The CHANGELOG covers all of this in detail. The short list:

KV cache:

  • Paged KV cache — 16-token blocks, BlockAllocator with free-list + refcounting, copy-on-write for parallel sampling. Reduces waste from ~60% to <4%.
  • Prefix cache — hashed token sequences, LRU eviction. Up to 5x TTFT reduction when system prompts repeat across requests.

Serving:

  • OpenAI-compatible HTTP server (axum/tokio): /v1/completions, /v1/chat/completions (SSE streaming), /v1/messages (Anthropic API), /v1/models/load, /v1/vram.
  • Per-model request serialization — one semaphore permit per model, prevents KV cache races.
  • GPU device caching — OnceLock<GpuDevice>, eliminates per-request HIP stream initialization.
  • GPU weight caching — Arc<GpuModelWeights> in ModelEntry, eliminates ~4GB per-request GPU reload.

Batching:

  • Continuous batching (INF-12) — DecodeBatch slot table, configurable N concurrent sequences.
  • Chunked prefill (INF-13) — 512-token default chunk size, prevents head-of-line blocking from long prompts. Slots transition from Prefilling to Decoding automatically.

Kernels:

  • Native Q2_K/Q3_K GPU GEMV (no CPU fallback).
  • Q4_K, Q5_K, Q6_K GEMV and GEMM dispatch.
  • HIP graph capture with fast update (hipGraphExecUpdate) — avoids hipGraphInstantiate overhead on cache key mismatches.

Speculative decoding is wired into the server endpoints. A draft model can be loaded via POST /v1/models/load with draft_model parameter.


The safety protocol

A real amdgpu page fault happened during prefill on an untested code path. The GPU reset. The desktop froze.

The current safety protocol:

  1. Cross-process GPU lockflock-based GpuLock with configurable timeout. Serializes across test processes.
  2. Staged preflightgpu_safety_preflight(): render node present → HIP sees device → memory roundtrip → trivial elementwise kernel. If any stage fails, stop.
  3. Desktop VRAM reservationROCMFORGE_DESKTOP_VRAM_GB=4.0 default. VRAM budget calculations subtract this before allocating inference memory.

The safety harness is in src/gpu/safety.rs and is called from main.rs and tests/common/mod.rs. Running GPU code without it is unsafe in the practical sense: it may work, it may cause a driver hang.
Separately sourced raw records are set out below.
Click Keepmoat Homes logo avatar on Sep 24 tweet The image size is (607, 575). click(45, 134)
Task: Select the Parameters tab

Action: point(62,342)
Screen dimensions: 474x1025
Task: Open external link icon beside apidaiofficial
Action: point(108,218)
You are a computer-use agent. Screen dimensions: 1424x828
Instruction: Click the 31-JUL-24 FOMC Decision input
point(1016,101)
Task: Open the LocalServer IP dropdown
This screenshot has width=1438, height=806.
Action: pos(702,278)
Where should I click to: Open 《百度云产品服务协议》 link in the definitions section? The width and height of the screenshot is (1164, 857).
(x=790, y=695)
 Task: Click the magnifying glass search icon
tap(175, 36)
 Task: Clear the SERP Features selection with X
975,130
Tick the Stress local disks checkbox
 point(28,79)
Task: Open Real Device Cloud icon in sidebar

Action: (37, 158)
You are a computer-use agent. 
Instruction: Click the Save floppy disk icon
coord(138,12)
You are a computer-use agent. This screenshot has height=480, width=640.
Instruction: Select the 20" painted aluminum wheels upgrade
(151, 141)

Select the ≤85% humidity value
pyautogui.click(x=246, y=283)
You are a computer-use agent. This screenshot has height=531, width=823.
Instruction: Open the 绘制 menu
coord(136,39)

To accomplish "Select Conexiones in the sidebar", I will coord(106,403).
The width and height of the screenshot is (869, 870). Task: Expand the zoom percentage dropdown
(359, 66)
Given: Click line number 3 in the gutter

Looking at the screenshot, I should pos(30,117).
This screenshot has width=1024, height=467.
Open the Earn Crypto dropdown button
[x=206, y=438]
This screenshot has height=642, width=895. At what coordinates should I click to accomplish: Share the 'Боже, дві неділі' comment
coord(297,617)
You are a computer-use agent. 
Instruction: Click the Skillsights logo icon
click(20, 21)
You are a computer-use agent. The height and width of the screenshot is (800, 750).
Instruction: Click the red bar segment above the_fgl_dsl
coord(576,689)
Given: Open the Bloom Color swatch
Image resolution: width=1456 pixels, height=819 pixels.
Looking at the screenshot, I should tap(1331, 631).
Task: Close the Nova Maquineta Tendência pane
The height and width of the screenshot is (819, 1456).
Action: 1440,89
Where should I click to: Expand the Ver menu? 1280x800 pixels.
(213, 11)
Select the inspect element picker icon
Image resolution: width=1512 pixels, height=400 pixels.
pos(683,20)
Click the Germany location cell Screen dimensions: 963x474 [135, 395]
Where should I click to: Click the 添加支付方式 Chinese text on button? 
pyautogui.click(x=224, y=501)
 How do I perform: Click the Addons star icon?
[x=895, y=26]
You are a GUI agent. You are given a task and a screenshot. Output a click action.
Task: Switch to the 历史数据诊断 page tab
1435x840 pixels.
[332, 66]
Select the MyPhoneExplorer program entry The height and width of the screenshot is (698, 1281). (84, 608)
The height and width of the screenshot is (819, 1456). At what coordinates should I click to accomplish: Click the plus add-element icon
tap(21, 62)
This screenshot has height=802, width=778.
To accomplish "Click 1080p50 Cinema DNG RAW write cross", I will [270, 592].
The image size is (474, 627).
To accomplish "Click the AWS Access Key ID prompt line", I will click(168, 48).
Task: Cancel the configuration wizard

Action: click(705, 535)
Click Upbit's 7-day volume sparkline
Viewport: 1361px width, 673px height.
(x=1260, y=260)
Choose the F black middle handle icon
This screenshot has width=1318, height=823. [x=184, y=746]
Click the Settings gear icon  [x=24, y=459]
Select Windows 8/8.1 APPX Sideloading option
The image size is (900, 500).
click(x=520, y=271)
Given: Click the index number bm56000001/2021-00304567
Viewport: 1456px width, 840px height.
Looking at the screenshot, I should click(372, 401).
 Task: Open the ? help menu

Build rule: cargo build --features gpu calls hipcc, which uses the GPU driver for code generation. Running this while Ollama has a model loaded caused a desktop freeze on 2026-05-31.


Current state

The codebase is now fully modularized — no source file exceeds 1,000 lines, a cleanup pass completed recently (the CHANGELOG lists 9 modularization slices). GitHub Actions CI is wired up: CPU build/test, GPU cargo check inside a rocm/dev-ubuntu-22.04 container, cargo audit, cargo deny, gitleaks, semgrep.

What works: CPU inference path runs reliably. GPU inference on Qwen2.5-0.5B/7B Q4_0 produces real throughput numbers. The HTTP server builds and responds to requests. TurboQuant KV compression builds and the layout math is correct.

What is not finished: the Qwen3.6 256K context target has not been run end-to-end. FWHT+SVD compression reduces MoE expert VRAM, but whether the full model fits in 20GB at 256K context with acceptable quality is an open question. The MPO path has not been benchmarked for reconstruction quality. Speculative decoding has server plumbing but no published throughput comparison.

The project is open-source at github.com/oldnordic. Don’t run the GPU path without reading the safety protocol first.